* TO DO: All entries are to be quoted exactly; the images stay out of the copy.

* THE RECORDS:
★ ★ ★ ★
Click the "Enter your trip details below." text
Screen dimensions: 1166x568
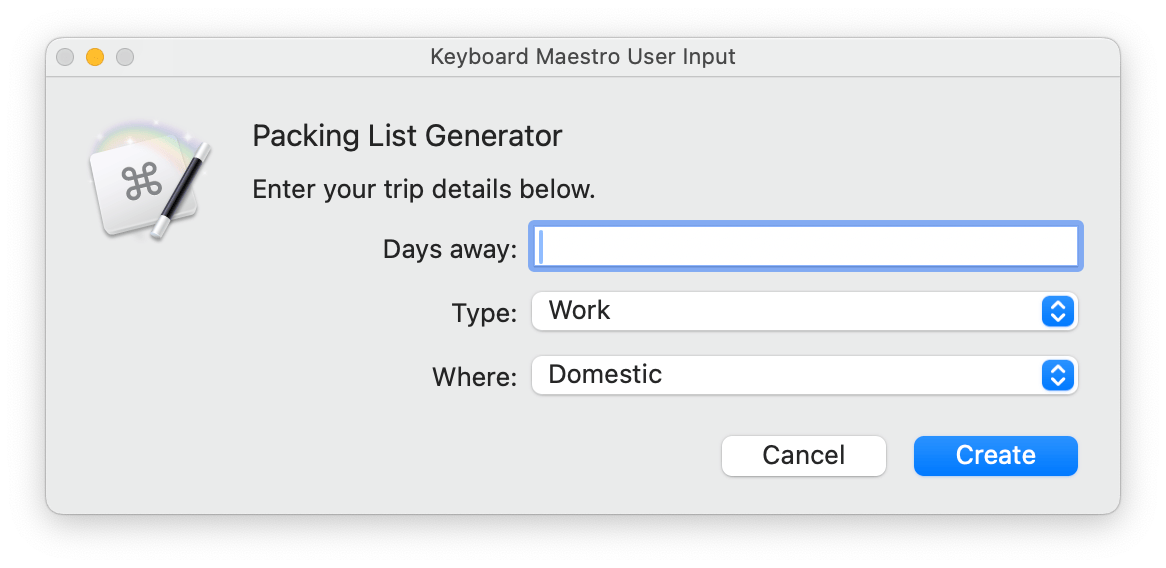(423, 189)
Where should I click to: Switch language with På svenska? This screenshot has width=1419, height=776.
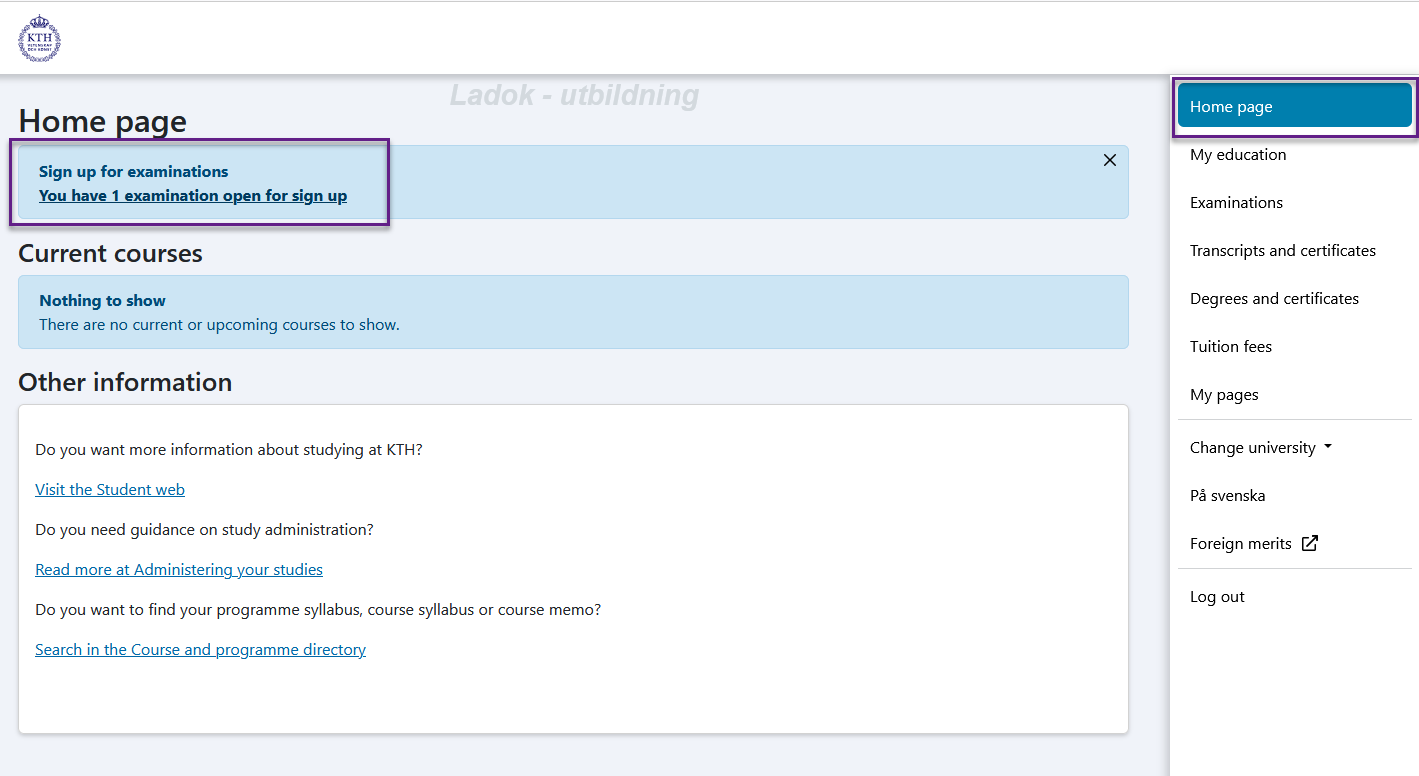(1227, 495)
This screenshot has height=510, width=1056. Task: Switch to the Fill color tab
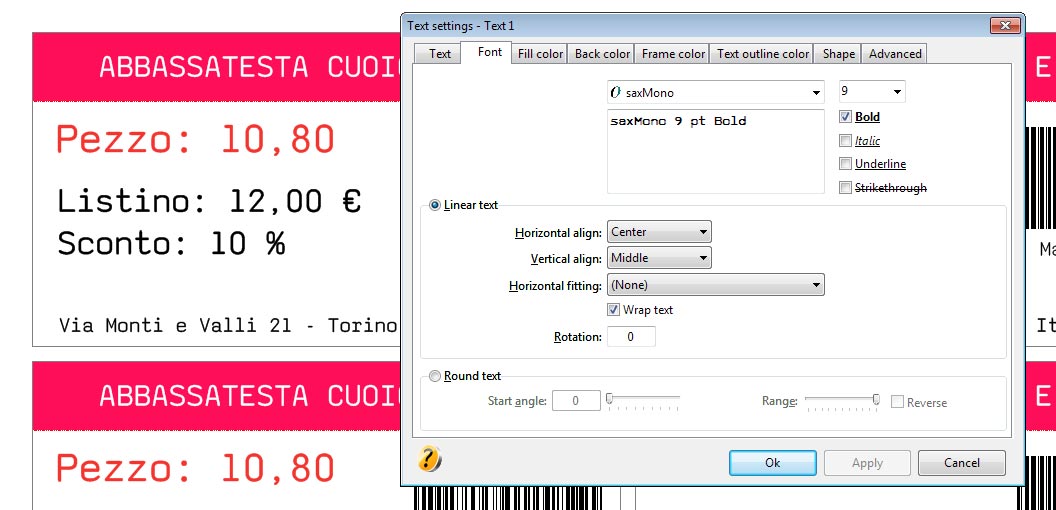tap(540, 54)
★ ★ ★ ★
* SOLVED EXERCISE:
Click the "Enter your trip details below." text
Screen dimensions: 1166x568
(423, 189)
Where should I click to: Switch language with På svenska? This screenshot has width=1419, height=776.
(1227, 495)
This screenshot has height=510, width=1056. Task: Switch to the Fill color tab
tap(540, 54)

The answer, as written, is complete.